From its origins in India, it spread along trade routes to Russia and the rest of Europe, including England. The first case occurred in Sunderland in 1831 and spread to London by 1832. It was about this time that the man who would become the leading scientist in the study of cholera encountered his first case of the disease. John Snow was a surgeon-apothecary apprentice when he treated many cases of cholera in the coal mining village of Killingworth. Snow continued on with his medical career, enrolling in the Hunterian school of medicine in London in 1836. He would start working at Westminster Hospital the next year, be admitted as a member of the Royal College of Surgeons in 1838, graduate from the University of London in 1844, and be admitted to the Royal College of Physicians in 1850. Snow then set up his practice on Firth Street in Soho where his destiny awaited.

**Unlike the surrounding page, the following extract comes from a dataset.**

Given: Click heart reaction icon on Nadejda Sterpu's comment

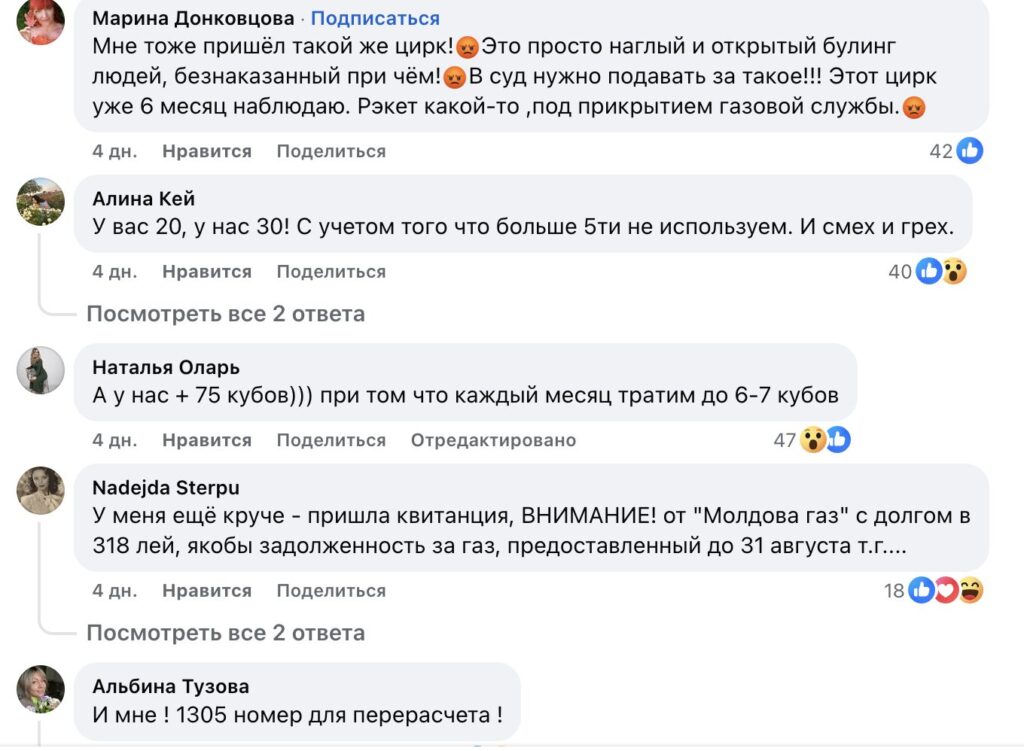Looking at the screenshot, I should pyautogui.click(x=946, y=591).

At the time of the 1854 cholera outbreak, scientific theories about disease weren’t fully-formed. The miasma theory, that disease was spread by “bad air” was still prevalent, and the discovery of bacteria and viruses that caused illnesses such as cholera and the plague was still some years off. Arguably, the miasma theory made sense to scientists at the time, as the rapid industrialization of many urban centers, including London, meant that the city was filled with toxic smoke kicked out by the factories with their coal-burning furnaces. Unlike many of his fellow doctors, Snow was skeptical of the theory and figured that cholera must have other origins, such as the raw sewage being dumped into local communities’ water supplies.
Snow finally got the chance to test his theory after a new rash of cholera outbreaks gripped the city. Starting October 31, 1854, Soho found itself the latest target of the disease as 127 people died in or around Broad Street. Far from the happening neighborhood of restaurants, shops, and pubs it is today, Broad Street was mostly full of slums with a communal well from which the neighborhood derived its water. Through conversations with local residents, John Snow was able to trace the outbreak of the disease to the well. He compounded his research with local hospital records, and through microscopic examinations proved inconclusive, Snow persuaded local authorities to shut down the well, which in turn drastically reduced the number of cholera cases.
John Snow used the research he collected to propagate his theory that contaminated water was largely responsible for the spread of cholera in London. Combined with the efforts of Michael Faraday, who advocated the development of a separate sewer system instead of using the River Thames, the city ultimately began to develop better methods of providing clean drinking water and disposing of human waste. London passed the Metropolitan Water Act in 1852 (though its implementation was too late for the 1854 outbreak) and hired Joseph Bazalgette to design its sewer system beginning in 1864. As the germ theory gained in prominence, disease in London dramatically fell as new methods and technologies were invented that formed the basis of the public utilities many Londoners enjoy today.